** START OF Reading text **
Re: [DISCUSS] Breaking the Scala API for Scala 2.12 Support

Posted by Chesnay Schepler <ch...@apache.org>.

I'd rather not maintain 2 master branches. Beyond the maintenance 
overhead I'm
wondering about the benefit, as the API break still has to happen at 
some point.

@Aljoscha how much work for supporting scala 2.12 can be merged without 
breaking the API?
If this is the only blocker I suggest to make the breaking change in 1.8.

On 05.10.2018 10:31, Till Rohrmann wrote:
> Thanks Aljoscha for starting this discussion. The described problem brings
> us indeed a bit into a pickle. Even with option 1) I think it is somewhat
> API breaking because everyone who used lambdas without types needs to add
> them now. Consequently, I only see two real options out of the ones you've
> proposed:
>
> 1) Disambiguate the API (either by removing
> reduceGroup(GroupReduceFunction) or by renaming it to reduceGroupJ)
> 2) Maintain a 2.11 and 2.12 master branch until we phase 2.11 completely out
>
> Removing the reduceGroup(GroupReduceFunction) in option 1 is a bit
> problematic because then all Scala API users who have implemented a
> GroupReduceFunction need to convert it into a Scala lambda. Moreover, I
> think it will be problematic with RichGroupReduceFunction which you need to
> get access to the RuntimeContext.
>
> Maintaining two master branches puts a lot of burden onto the developers to
> always keep the two branches in sync. Ideally I would like to avoid this.
>
> I also played a little bit around with implicit conversions to add the
> lambda methods in Scala 2.11 on demand, but I was not able to get it work
> smoothly.
>
> I'm cross posting this thread to user as well to get some more user
> feedback.
>
> Cheers,
> Till
>
> On Thu, Oct 4, 2018 at 7:36 PM Elias Levy <fe...@gmail.com>
> wrote:
>
>> The second alternative, with the addition of methods that take functions
>> with Scala types, seems the most sensible.  I wonder if there is a need
>> then to maintain the *J Java parameter methods, or whether users could just
>> access the functionality by converting the Scala DataStreams to Java via
>> .javaStream and whatever the equivalent is for DataSets.
** END OF Reading text **
Answer the following questions using the discussion thread above.
(a) In which release does Chesnay Schepler suggest making the breaking change?
(b) If reduceGroup(GroupReduceFunction) were removed, what would Scala API users who have implemented a GroupReduceFunction need to do?
(c) Through what does Elias Levy suggest users could convert Scala DataStreams to Java?
** START OF Provided material **
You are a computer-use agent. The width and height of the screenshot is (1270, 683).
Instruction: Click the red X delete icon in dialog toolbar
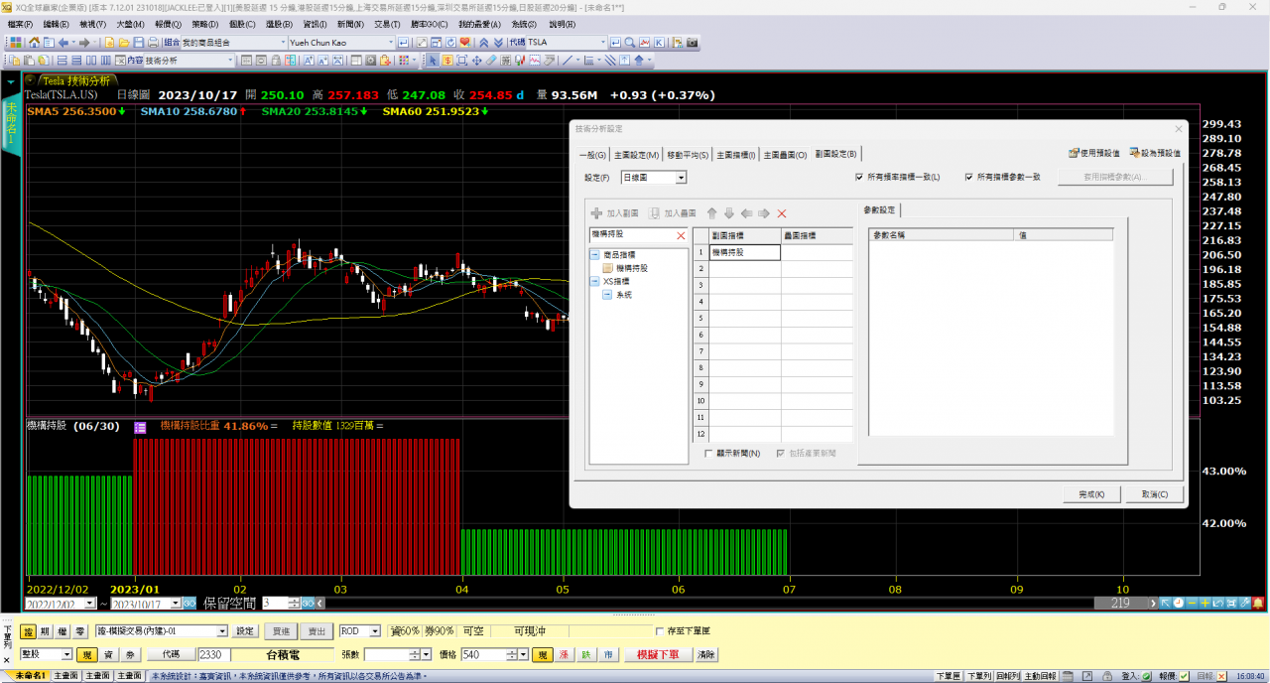pyautogui.click(x=782, y=213)
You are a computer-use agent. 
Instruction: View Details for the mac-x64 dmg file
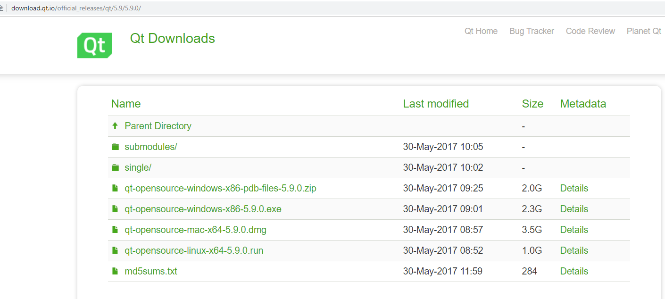[x=574, y=230]
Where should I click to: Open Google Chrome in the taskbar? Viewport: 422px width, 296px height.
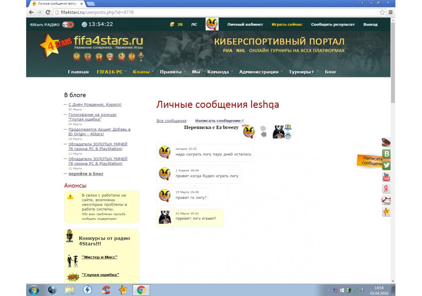tap(141, 290)
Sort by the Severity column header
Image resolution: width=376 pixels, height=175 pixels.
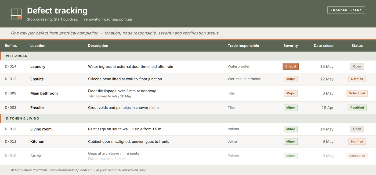pos(291,46)
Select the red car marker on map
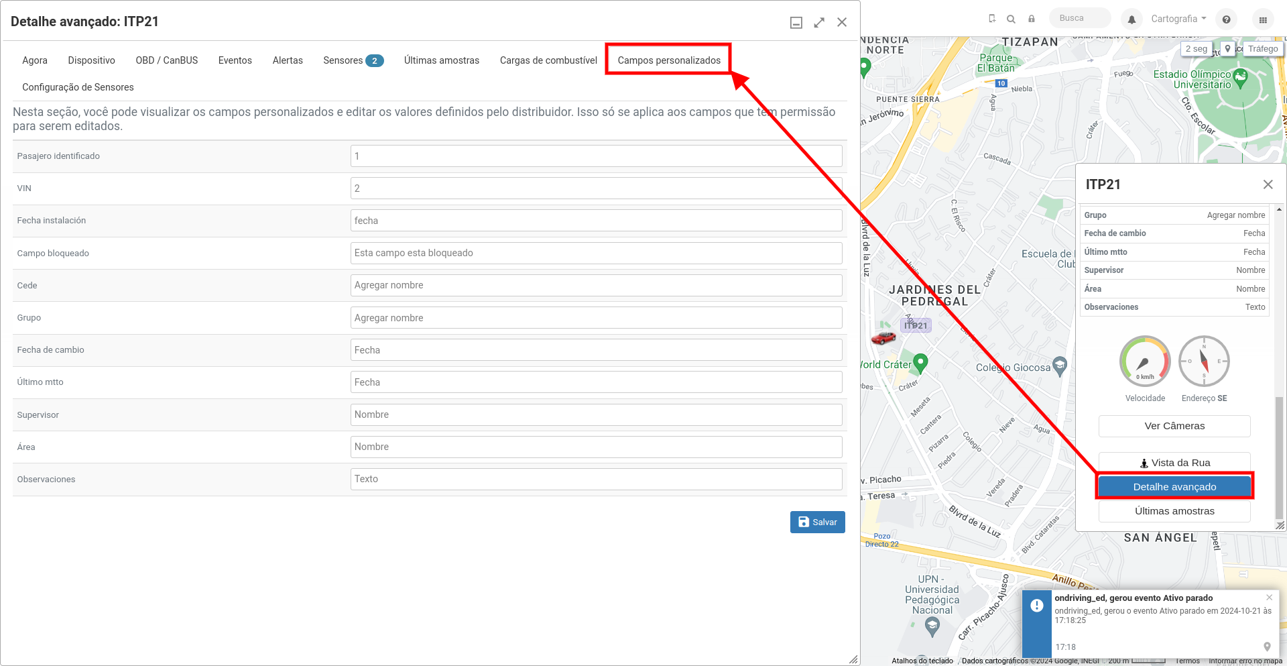Viewport: 1287px width, 666px height. 883,337
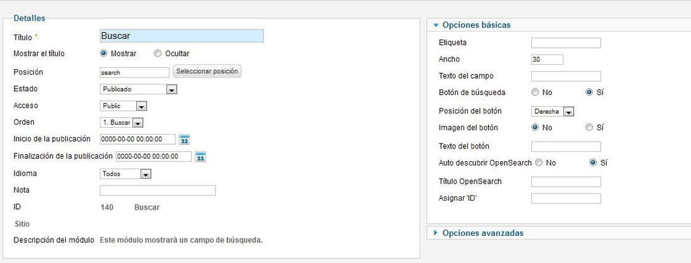Open calendar for Inicio de la publicación

(184, 140)
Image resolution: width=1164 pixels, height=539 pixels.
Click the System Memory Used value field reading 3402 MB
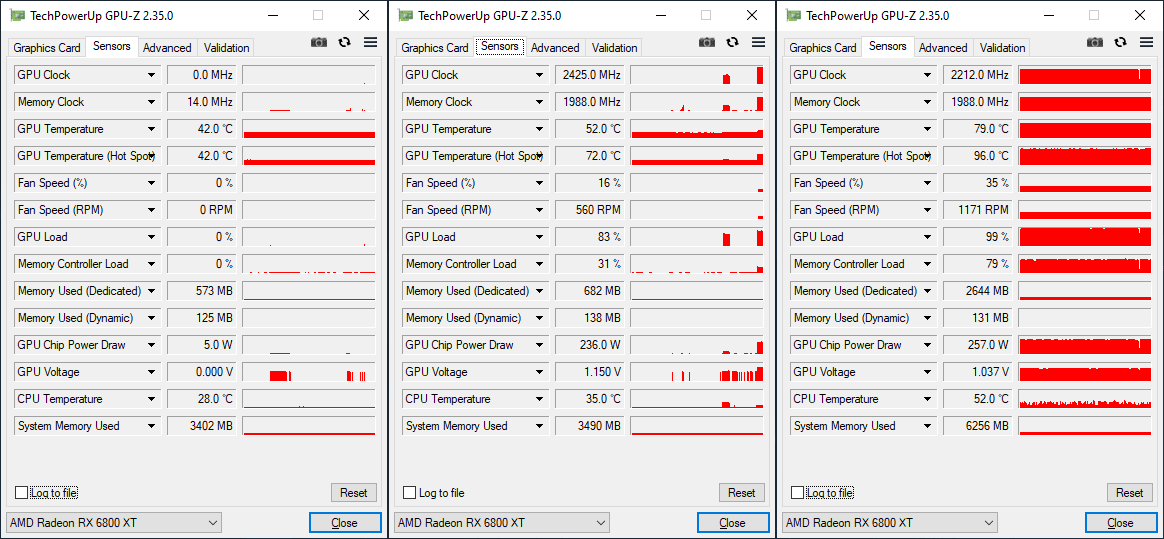pyautogui.click(x=202, y=426)
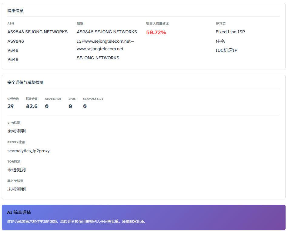The image size is (288, 231).
Task: Click the IPQS score label
Action: [72, 99]
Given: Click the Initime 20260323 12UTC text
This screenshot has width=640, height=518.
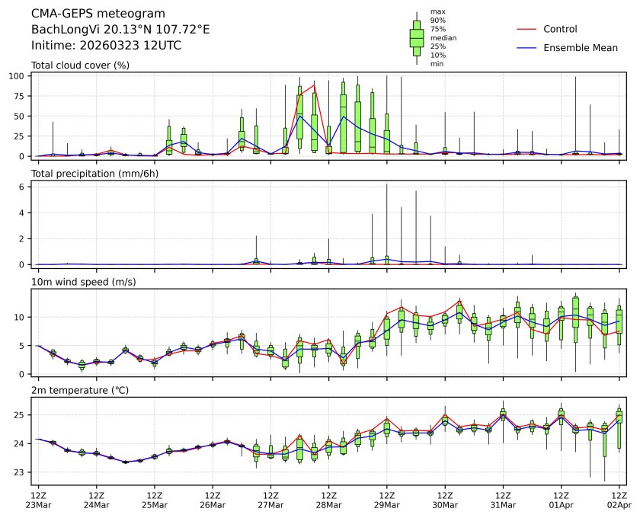Looking at the screenshot, I should click(106, 45).
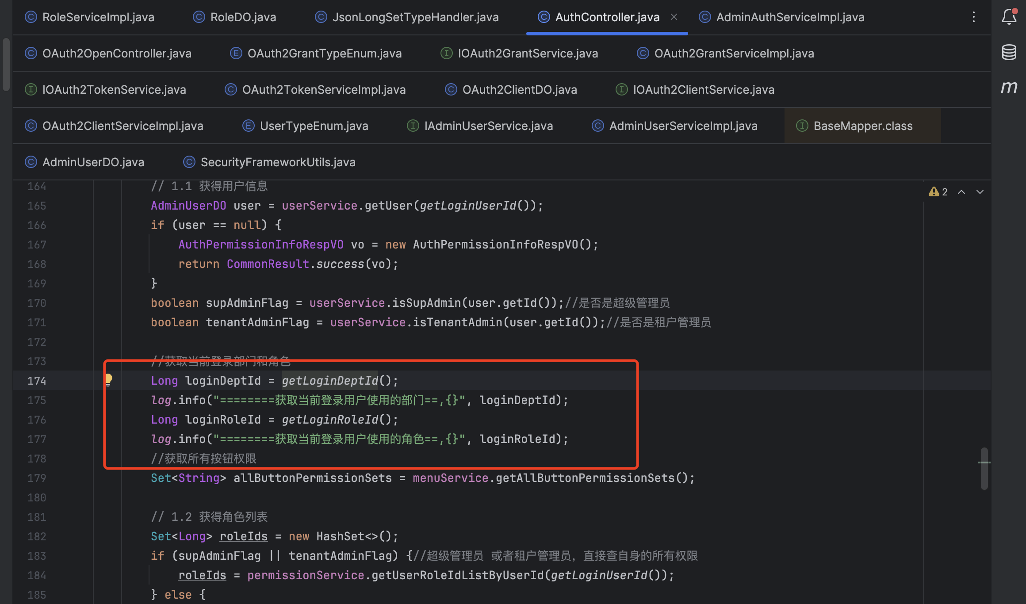Image resolution: width=1026 pixels, height=604 pixels.
Task: Switch to the UserTypeEnum.java tab
Action: click(x=314, y=126)
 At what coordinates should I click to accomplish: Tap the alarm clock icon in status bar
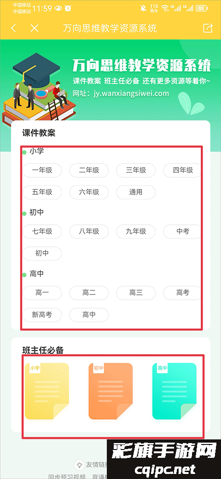(68, 8)
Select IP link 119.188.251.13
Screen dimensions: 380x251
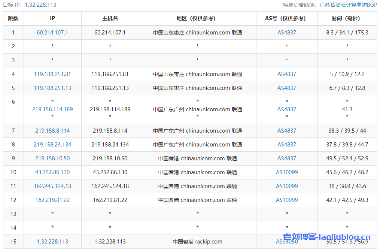click(x=52, y=88)
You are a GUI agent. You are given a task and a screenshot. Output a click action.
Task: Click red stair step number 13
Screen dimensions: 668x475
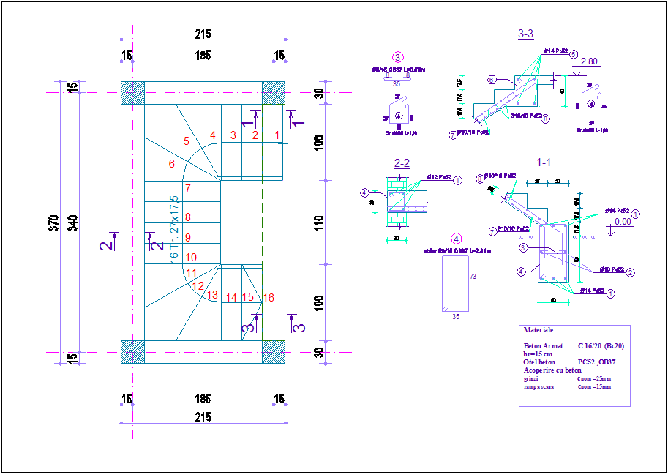(x=213, y=295)
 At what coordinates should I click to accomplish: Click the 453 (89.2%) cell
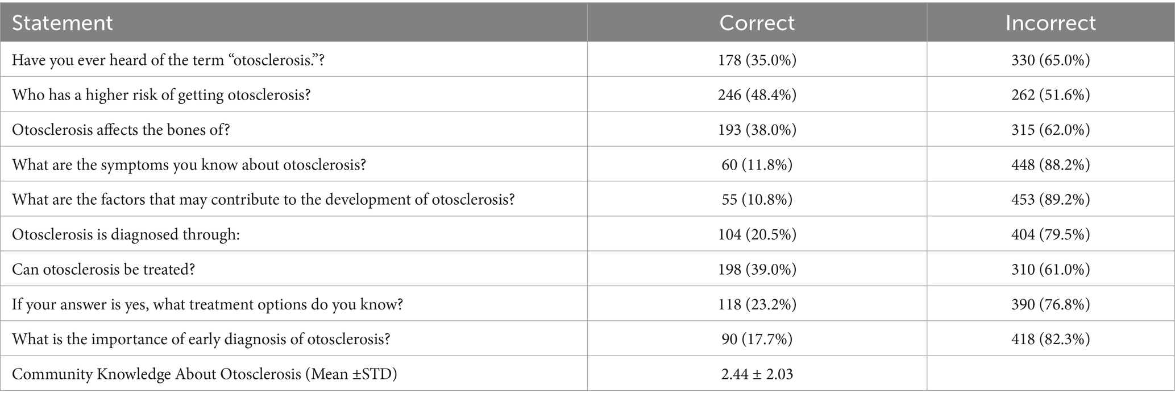pyautogui.click(x=1050, y=199)
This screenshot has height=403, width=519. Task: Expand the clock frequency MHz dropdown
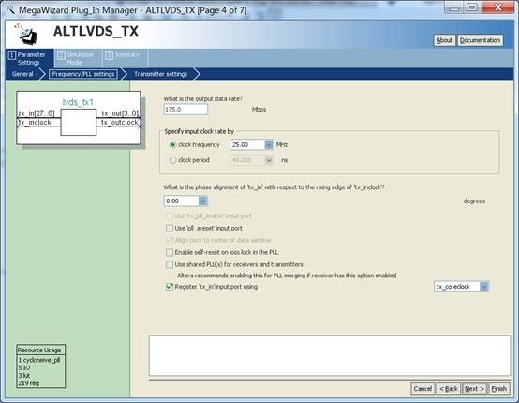click(x=269, y=144)
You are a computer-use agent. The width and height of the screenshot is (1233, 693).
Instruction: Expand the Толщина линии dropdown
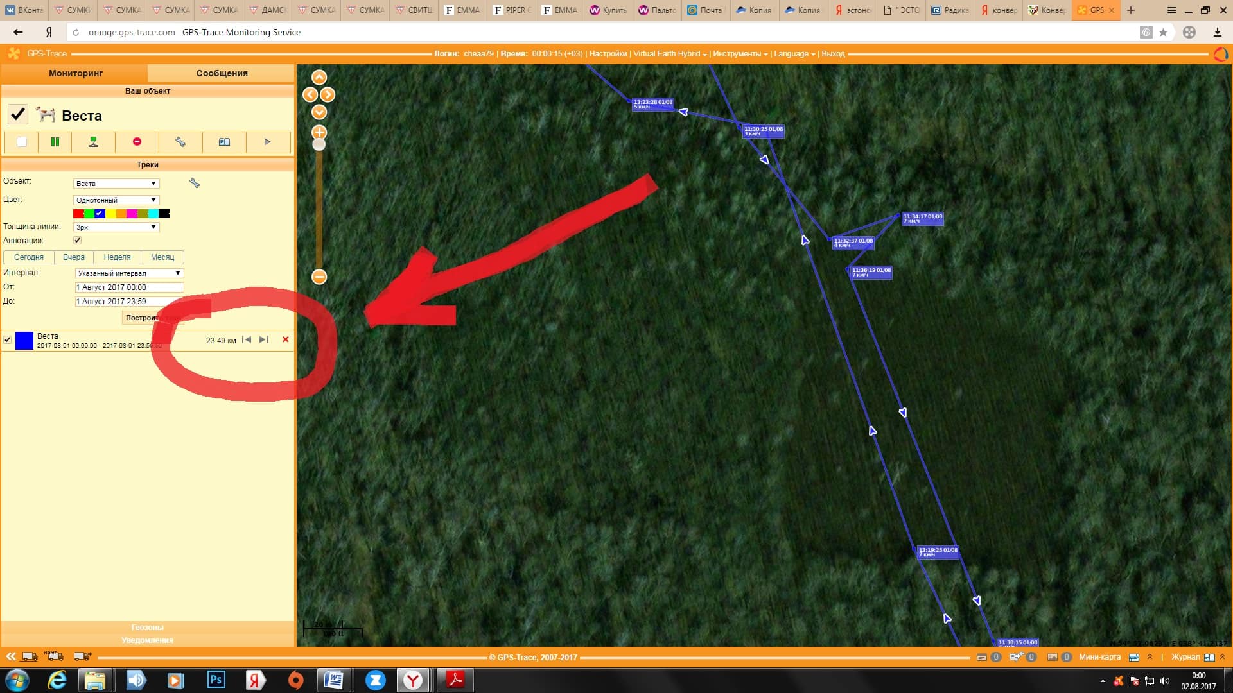click(x=116, y=227)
** END OF Provided material **
● Task response:
(a) In 1.8.
(b) They would need to convert it into a Scala lambda.
(c) Through .javaStream.